Castlereagh was clairvoyant in backing the Duke of Wellington's Peninsular


campaign against Napoleon when much hope seemed lost: It was to a large
degree Castlereagh's political backing of Wellington back home in London
that allowed the latter to achieve victory on the fields of Iberia.
Castlereagh's opposition to Napoleon also was far-seeing at a time when
many in Parliament thought Napoleon's forces were about to conquer
Russia. But as soon as the Russians repulsed Napoleon, Castlereagh proved
as much an opponent of Russian hegemony as he had been of French
hegemony. His morality lay in balance and moderation. Otherwise he was
consistently amoral — the only diplomatic approach for the attainment of
the greater good. For the public, to which he was a servant, demanded
stability and the least amount of sacrifice, especially after a dozen years of
war.

It was the diplomacy of Castlereagh, Austria's Prince Klemens von


Metternich and, to a lesser extent, France's Prince de Talleyrand that
fashioned a Continental peace following the defeat of Napoleon that kept
Europe relatively free of large-scale violence for decades.
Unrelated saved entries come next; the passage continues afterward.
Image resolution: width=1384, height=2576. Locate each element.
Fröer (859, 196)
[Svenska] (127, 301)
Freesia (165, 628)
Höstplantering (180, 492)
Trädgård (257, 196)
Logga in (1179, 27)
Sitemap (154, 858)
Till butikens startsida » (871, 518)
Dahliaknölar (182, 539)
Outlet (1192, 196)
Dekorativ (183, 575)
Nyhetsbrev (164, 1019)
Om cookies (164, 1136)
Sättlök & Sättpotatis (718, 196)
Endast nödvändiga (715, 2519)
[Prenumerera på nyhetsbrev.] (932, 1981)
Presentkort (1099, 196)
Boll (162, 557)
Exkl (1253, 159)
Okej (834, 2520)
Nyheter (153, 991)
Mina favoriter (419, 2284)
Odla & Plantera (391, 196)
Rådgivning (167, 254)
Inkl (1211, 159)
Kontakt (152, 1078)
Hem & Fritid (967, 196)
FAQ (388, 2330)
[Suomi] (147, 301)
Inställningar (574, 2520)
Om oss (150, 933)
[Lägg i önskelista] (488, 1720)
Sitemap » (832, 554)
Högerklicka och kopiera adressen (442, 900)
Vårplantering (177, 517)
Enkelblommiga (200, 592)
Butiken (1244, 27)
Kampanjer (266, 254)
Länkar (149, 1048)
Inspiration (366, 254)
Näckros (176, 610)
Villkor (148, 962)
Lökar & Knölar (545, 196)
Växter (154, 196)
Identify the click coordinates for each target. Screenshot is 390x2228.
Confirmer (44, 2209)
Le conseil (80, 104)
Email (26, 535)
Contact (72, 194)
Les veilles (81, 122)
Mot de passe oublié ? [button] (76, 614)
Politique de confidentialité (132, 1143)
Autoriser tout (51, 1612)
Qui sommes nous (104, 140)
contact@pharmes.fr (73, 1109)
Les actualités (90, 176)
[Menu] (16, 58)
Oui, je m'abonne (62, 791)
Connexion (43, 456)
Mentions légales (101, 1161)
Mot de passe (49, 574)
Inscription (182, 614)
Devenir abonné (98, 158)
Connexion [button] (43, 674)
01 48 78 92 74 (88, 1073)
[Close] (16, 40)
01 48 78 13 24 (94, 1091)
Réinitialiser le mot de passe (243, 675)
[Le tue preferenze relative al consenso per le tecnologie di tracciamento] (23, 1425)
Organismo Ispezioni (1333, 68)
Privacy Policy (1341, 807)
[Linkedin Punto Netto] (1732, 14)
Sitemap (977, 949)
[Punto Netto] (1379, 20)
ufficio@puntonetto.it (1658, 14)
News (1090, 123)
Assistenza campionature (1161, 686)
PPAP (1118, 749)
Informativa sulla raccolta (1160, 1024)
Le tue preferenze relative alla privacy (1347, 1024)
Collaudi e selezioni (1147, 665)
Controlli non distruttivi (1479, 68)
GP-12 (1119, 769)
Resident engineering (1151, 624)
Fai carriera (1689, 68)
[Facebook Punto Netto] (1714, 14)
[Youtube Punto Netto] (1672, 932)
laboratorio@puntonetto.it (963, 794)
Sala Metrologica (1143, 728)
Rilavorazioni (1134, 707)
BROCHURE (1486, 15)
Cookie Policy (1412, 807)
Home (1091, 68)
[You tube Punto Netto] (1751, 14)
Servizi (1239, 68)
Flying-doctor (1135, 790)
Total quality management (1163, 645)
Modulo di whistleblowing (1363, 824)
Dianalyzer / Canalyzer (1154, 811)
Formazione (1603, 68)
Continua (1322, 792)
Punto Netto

There was
nothing idealistic about this settlement, restoring as it did the Bourbon
dynasty in France, and so the intellectuals gave Castlereagh no praise for
his efforts. Yet it was this peace that helped ease the path for Britain to
emerge as the dominant world power before the end of the 19th century.
Indeed, few labored as hard for their country and suffered as much vitriol
as Castlereagh. Bew talks of his reserve, stoicism and sagacity in the face of
never-ending personal attacks. Lord Byron famously called him a "cold-
blooded … placid miscreant."

In what may be some of the finest words written about the relationship
between those in the arts and those in government, Bew, responding to
early 19th century poet Samuel Taylor Coleridge's remarks about
Castlereagh's intellectual "inferiority," has this to say:

“If men of government were indeed conscious of such inferiority, it might


be said that men of letters in this era — and in other eras — were equally
intoxicated by their own sense of superiority. The demands of office during
the Napoleonic Wars were unprecedented and the ministers faced practical
and moral dilemmas for which there was no literary or intellectual formula.
As one French admirer of Castlereagh asked, in considering the criticism of
Byron and Shelley, ‘Was England to be allowed to perish to please the
poets?’"

In our own day, the moral drumbeat of the media is relentless, even as
diplomats must turn to deal making as an alternative to war. And while the
danger of appeasement always lurks, the greater danger is to always retreat
from imperfect half-measures in pursuit of some morally perfect solution.
It was Castlereagh's emotional genius — a matter more of temperament
than of intellect — to be an architect for a diplomatic arrangement that kept
the guns silent in Europe for decades.